The relationship between reduced doses and ID vaccine administration was further investigated over time, including a systematic review published in 2020 by Egunsola et al. [32]. It included 29 randomized controlled trials, with a total of 13,659 patients, as well as a cohort study with 164,021 patients, and focused on seroconversion and sero protection rates after vaccination against H1N1, H3N2, and B strains of influenza, as well as the safety profile. Further, they compared results among multiple different doses and between ID and IM routes and grouped the results from the studies into four categories: seroconversion, sero protection, geometric mean titer of antibodies, and safety profile.
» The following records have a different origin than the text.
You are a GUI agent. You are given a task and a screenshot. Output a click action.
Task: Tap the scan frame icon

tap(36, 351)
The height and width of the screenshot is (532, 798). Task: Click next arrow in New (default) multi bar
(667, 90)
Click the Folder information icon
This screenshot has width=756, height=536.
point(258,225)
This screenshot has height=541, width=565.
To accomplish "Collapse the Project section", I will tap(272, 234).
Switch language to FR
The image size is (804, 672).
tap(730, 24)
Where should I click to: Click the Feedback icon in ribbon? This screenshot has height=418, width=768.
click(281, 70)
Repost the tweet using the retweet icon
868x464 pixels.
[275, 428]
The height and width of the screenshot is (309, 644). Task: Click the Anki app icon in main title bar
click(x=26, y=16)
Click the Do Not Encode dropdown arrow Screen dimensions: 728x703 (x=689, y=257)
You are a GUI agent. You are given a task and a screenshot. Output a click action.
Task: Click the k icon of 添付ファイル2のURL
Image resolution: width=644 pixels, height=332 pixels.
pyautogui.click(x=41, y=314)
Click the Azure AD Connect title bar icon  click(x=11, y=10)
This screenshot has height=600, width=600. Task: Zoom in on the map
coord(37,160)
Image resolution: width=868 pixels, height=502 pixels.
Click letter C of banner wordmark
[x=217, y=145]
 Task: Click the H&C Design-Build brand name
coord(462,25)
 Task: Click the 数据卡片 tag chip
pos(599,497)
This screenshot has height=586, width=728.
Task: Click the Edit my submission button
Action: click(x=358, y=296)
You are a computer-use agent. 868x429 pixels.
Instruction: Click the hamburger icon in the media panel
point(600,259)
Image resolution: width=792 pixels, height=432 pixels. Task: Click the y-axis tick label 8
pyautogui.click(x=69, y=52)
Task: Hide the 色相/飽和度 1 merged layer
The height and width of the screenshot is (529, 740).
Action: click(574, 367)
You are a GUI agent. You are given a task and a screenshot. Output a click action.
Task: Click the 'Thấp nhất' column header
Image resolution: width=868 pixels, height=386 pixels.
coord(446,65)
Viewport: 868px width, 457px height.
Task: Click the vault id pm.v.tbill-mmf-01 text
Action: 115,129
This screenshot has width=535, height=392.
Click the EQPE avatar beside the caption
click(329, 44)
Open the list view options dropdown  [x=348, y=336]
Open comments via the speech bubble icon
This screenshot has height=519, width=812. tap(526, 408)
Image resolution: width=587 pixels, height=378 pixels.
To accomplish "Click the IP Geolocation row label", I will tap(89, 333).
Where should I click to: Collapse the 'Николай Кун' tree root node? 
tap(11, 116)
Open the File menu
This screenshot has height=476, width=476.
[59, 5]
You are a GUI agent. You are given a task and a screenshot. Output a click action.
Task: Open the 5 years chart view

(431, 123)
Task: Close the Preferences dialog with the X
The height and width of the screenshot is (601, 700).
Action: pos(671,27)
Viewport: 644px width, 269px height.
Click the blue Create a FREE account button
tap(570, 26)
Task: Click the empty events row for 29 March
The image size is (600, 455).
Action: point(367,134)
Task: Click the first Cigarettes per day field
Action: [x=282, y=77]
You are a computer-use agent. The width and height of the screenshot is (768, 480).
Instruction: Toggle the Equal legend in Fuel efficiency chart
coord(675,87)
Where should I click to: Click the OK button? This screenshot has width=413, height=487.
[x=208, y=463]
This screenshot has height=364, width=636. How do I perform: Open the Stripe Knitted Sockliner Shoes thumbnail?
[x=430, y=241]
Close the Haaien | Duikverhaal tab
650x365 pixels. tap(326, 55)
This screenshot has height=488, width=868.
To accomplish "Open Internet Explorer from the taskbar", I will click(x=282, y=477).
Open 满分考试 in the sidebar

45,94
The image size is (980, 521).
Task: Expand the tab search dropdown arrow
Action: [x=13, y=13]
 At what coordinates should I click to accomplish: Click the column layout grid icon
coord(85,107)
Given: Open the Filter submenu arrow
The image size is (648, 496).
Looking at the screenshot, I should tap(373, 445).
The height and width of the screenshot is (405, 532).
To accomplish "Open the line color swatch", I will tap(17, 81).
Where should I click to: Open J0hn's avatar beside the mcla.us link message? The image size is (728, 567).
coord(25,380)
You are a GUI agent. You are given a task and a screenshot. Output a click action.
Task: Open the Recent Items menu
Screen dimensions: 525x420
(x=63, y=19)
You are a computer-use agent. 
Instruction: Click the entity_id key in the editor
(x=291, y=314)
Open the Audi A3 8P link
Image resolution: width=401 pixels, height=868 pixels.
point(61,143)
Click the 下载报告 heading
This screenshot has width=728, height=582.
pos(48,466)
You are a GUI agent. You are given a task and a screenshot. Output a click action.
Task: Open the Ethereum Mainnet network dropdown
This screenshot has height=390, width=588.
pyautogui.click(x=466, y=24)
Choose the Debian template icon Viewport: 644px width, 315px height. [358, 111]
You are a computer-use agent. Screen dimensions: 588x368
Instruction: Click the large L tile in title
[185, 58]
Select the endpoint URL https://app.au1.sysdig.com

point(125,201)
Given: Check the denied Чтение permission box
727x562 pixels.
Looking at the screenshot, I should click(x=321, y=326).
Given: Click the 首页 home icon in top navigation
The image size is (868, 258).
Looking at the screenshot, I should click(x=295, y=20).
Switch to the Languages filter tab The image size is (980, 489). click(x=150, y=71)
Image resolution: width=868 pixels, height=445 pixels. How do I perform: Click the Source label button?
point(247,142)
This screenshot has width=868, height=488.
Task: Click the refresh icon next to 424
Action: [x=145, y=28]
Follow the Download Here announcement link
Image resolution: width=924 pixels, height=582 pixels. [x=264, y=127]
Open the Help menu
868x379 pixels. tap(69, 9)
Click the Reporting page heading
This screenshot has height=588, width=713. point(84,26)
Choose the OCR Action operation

Regarding seroconversion, there was no significant difference between the 15μg IM group compared to the 3μg, 5μg, 7. 5μg, and 9μg ID groups for any of the three strains, and the H1N1 strain saw increased sero conversion with the 15μg group. Relative to the 15μg IM dose, sero protection against the H1N1 strain was significantly increased with the 15μg ID dose and significantly decreased for the 6μg ID dose. The remaining groups showed no significant difference in seroprotection. The geometric mean titer was also generally similar among all ID doses compared to IM administration, though with significant increases for the 9μg ID dose against H3N2, increases for the 15μg ID dose against B strain, and decreases for the 3μg and 6μg ID doses against H1N1. In older adults, there again were very few significant differences observed except for increased seroconversion with the 15μg ID dose. Additionally, the risk of influenza or influenza-like illnesses was significantly lower with ID administration overall, though it was not always consistent across different ID doses [32].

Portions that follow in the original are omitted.